# Need some ideas for Bride of Frankenstein costume.



## luckey883 (Oct 4, 2009)

Im being the bride of frankenstein this year for Halloween. Ive already purchased the wig, which i had to play around with a little bit to get it just right. Im trying to put together her dress and wrapped up arms. Im 5'1, does anyone have any suggestions on how to do her dress? Im not liking the ones i see online, and being so short i dont wanna drown myself in a long sheet.

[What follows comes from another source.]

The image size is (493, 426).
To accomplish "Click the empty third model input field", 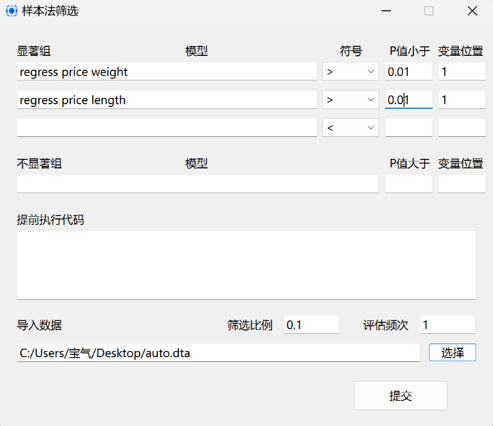I will 167,128.
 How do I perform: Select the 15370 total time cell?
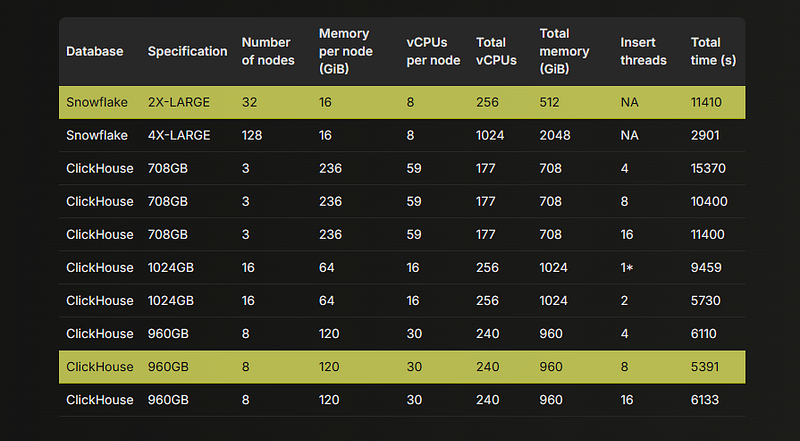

also, any makeup ideas would be helpful too.


----------



## HappyScientist (Aug 24, 2008)

I was the bride last year. I ended up sewing my costume. It was pretty simple, it could even be done by someone without a sewing machine. I used purchased material, but a bed sheet could be used. Drape a sheet over you, cut a hole for the head, and sew up the sides, removing any extra material to make it more form-fitting. For the wrapped sleeves I took an old long sleeved shirt and wrapped it in material that I aged, and sewed it to the shirt sleeves so I would have more coverage. Here are my pictures: Halloween Forum - HappyScientist's Album: Halloween Costumes 2007


----------



## HappyScientist (Aug 24, 2008)

Oh, and for makeup, I kept it simple. I did a powder on my face that was one shade lighter than my natural skin tone, highlighted under my cheekbones with some brown eyeshadow, did a little bit of eyeliner and fake eyelashes. Anything more than that seemed to be too much.


----------



## hallorenescene (Dec 28, 2007)

for your make up check with madame t. for awhile she had a lot of make up faces posted. they were very good ones


----------



## luckey883 (Oct 4, 2009)

Happyscientist your dress is exactly what i had in mind because i wanted something more fitted where i can trim it up in places. looked great! 

thanks again.


----------



## luckey883 (Oct 4, 2009)

hallorenescene where do i find madame t?


----------



## Mr_Chicken (Nov 30, 2008)

some tips from LaurieBeast on the dress: http://www.halloweenforum.com/halloween-costume-ideas/82799-bride-frankenstein-costume-tutorial.html


----------



## HappyScientist (Aug 24, 2008)

Dangit Mr Chicken, I wish I'd seen that last year. Lauriebeast is amazing.


----------